Major components (how to think about the service)

Cloud Data Fusion Instance: The managed control plane you create in your project/region. The instance hosts the UI and management services.
Data Fusion Studio: Browser-based UI to design pipelines with sources, transforms, and sinks.
Wrangler: Interactive transformation tool for profiling and cleaning data.
Plugins (Connectors & Transforms): Packaged steps used in pipelines (sources, sinks, joins, aggregations, lookups, etc.). Many are built-in; you can add custom plugins.
Namespaces: Logical separation within an instance (useful for multi-team segmentation).
Compute Profiles: Configuration for pipeline execution environments (often Dataproc-based). Compute profiles govern where/how pipelines run.
Artifacts: Versioned plugin bundles and pipeline assets deployed into an instance.

Service type

Managed data integration / pipeline authoring and management service.
Not “serverless per query” like BigQuery; Cloud Data Fusion involves an instance plus pipeline runtime compute.

Scope (regional / project-scoped)

Project-scoped: You create instances inside a specific Google Cloud project.
Regional: Instances are created in a chosen region. Data locality matters (for performance, cost, and compliance).
Networking mode can be public or private depending on configuration (verify current options in official docs).

Fit in the Google Cloud ecosystem (Data analytics and pipelines)

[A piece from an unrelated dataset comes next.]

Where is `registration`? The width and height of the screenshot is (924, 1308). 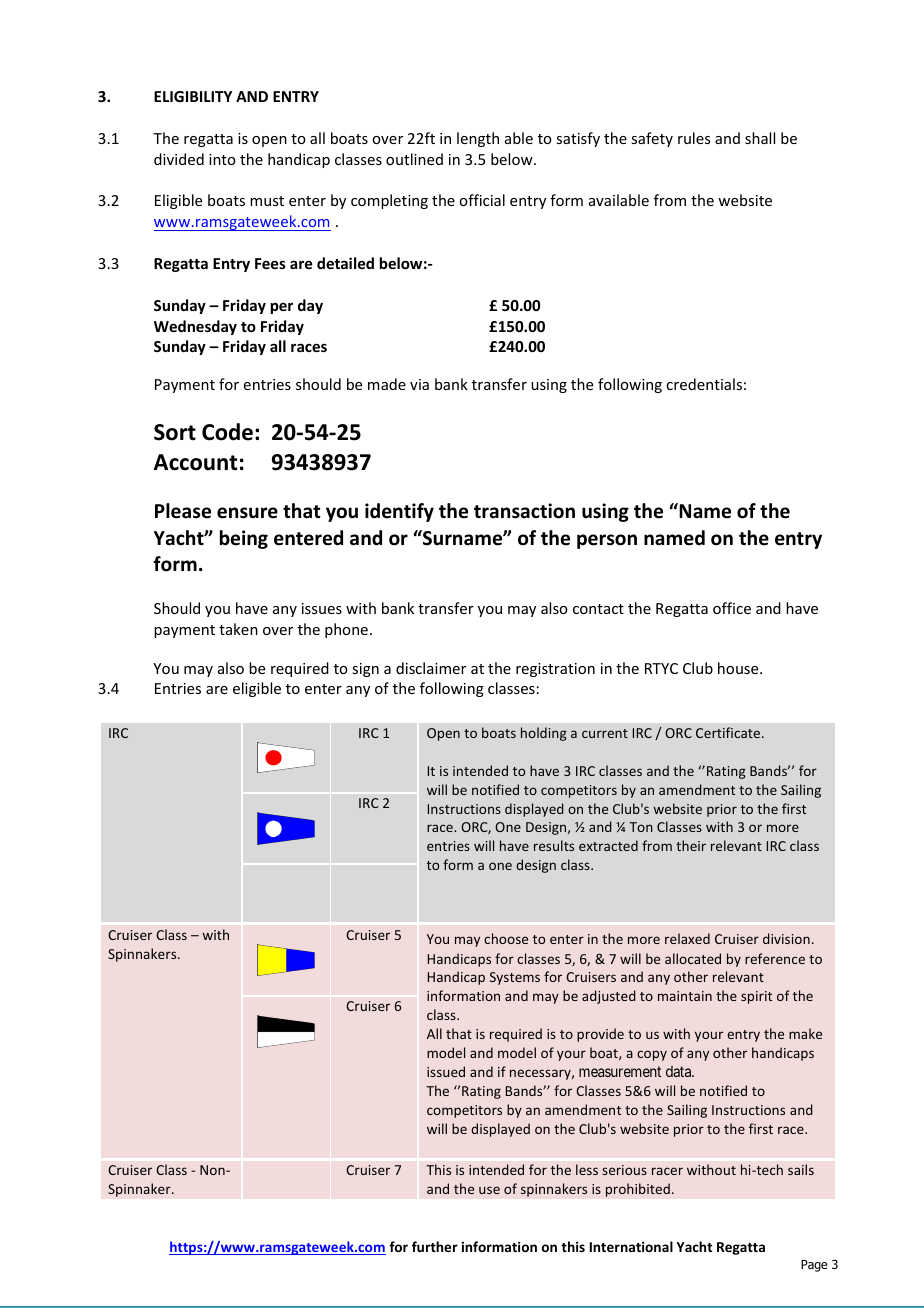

Cloud Data Fusion often sits in the middle of Google Cloud’s data analytics and pipelines ecosystem: – Storage & landing: Cloud Storage – Warehouse: BigQuery – Execution engines: Dataproc (commonly), plus pushdown to BigQuery when applicable (depends on plugins/transforms) – Orchestration: Built-in scheduling for certain workflows, and/or external orchestration with Cloud Composer (Apache Airflow) or Workflows – Streaming ingestion: Pub/Sub (often as a source), with downstream analytics in BigQuery – Operations: Cloud Logging, Cloud Monitoring – Security: IAM, VPC networking (including private patterns), Cloud KMS (for platform encryption controls—verify per component)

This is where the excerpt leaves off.